If some recoiled at the use of the term evil , they would be outright horrified by the key line in “Angel Delight,” the opening song on the band’s debut album, “Viva Dead Ponies.” Over a gentle, sweet keyboard pattern, Coughlan dryly croons, “Kill a cop, why the hell not?”

“It was my way of throwing a brick,” he said. “At the time, people were being jailed in England for protesting the poll tax. And I was having a lot of difficulty with government agencies. . . . And I was living in a bad area with lots of burglaries and the police did nothing. The ‘kill a cop’ thing was just my brick through their window.”

That kind of taunt is what Fatima Mansions is all about, and “Viva Dead Ponies,” is full of them: There are the Brecht-like caricatures of officious drones in “Mr. Baby,” “The Door-to-Door Inspector” and “More Smack, Vicar.” Or the brutal, nose-thumbing send-off to the executed Romanian dictator, “Blues for Ceausescu,” with Coughlan snidely screaming “Ciao, Ceausescu” over booming, Stooges-like rock riffing.

There are also musical taunts, as the band studiously avoids establishing an easily identifiable or describable sound: gently mocking here, furiously rocking there, keyboard-centered at one moment, guitar-noise-based the next.

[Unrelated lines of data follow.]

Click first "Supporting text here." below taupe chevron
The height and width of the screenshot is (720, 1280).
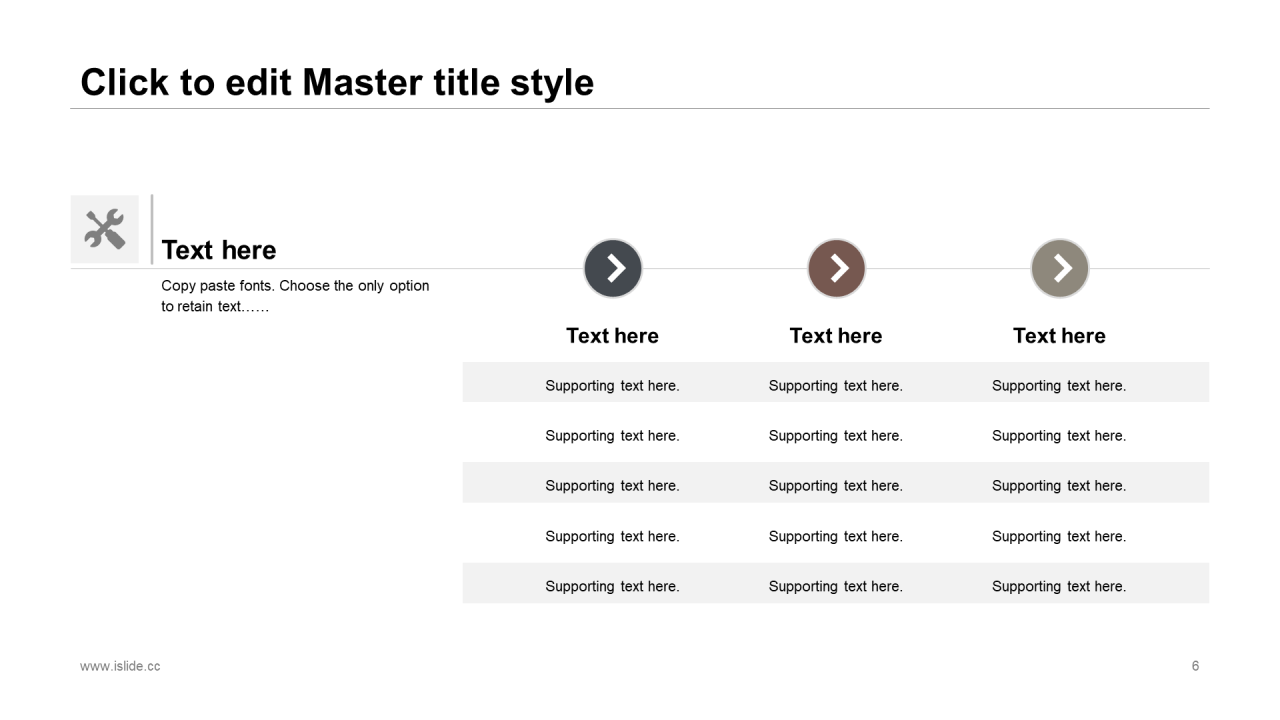pyautogui.click(x=1059, y=386)
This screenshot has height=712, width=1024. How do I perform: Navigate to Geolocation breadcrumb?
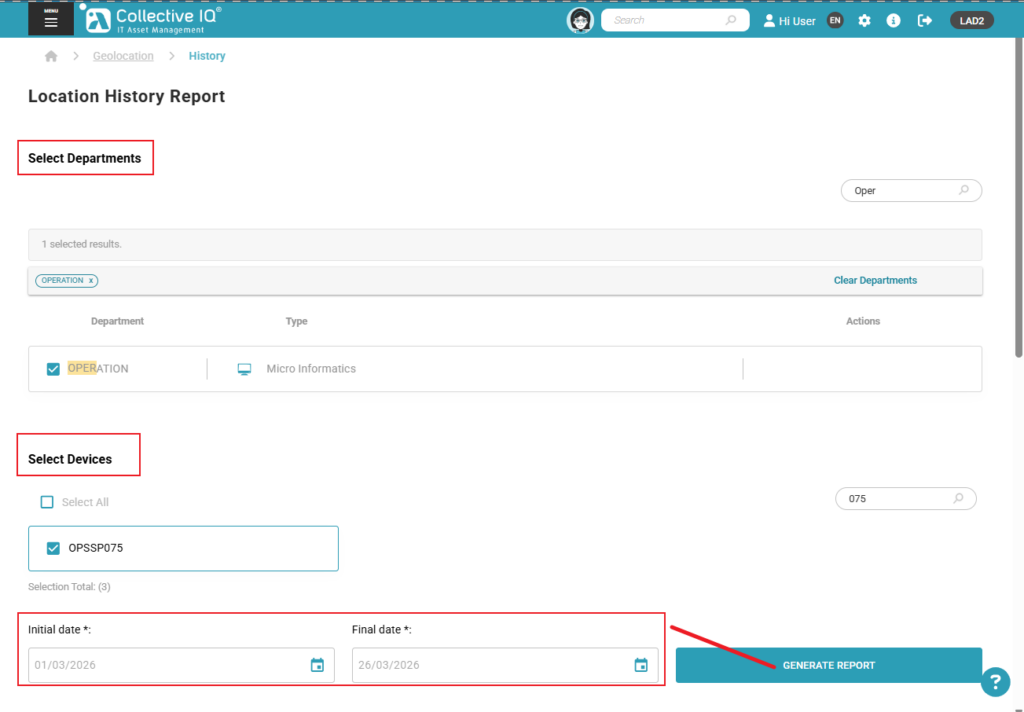(x=123, y=56)
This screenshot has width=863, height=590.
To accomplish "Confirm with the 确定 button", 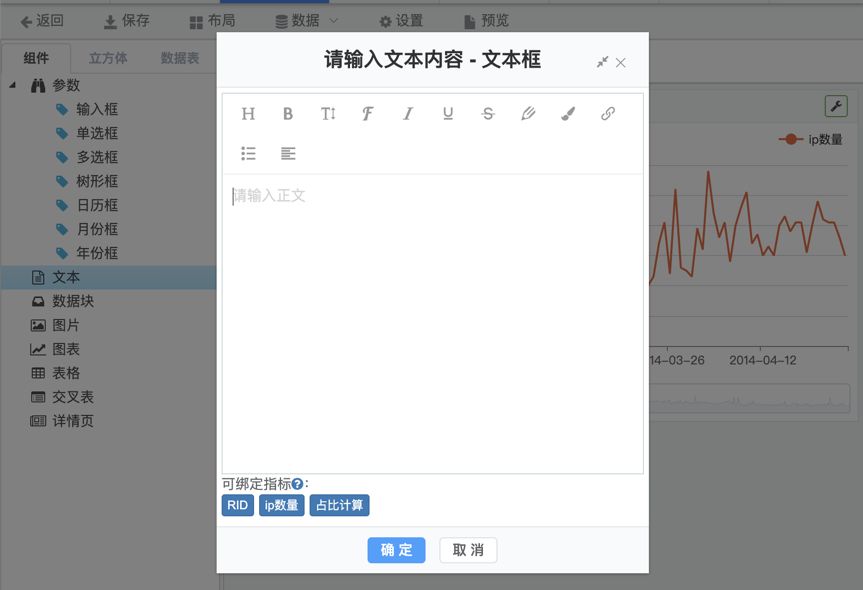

The band’s upcoming Southern California shows probably won’t clear up the matter: Oct. 29 and 30 dates at Bogart’s and the Roxy, respectively, will show the hard-hitting rock side, while a special, invitation-only Oct. 31 show at Molly Malone’s will spotlight an acoustic approach.

“With this band we fall between so many categories and we don’t fit any,” Coughlan said. “We’re out on a limb and I don’t make any apologies.”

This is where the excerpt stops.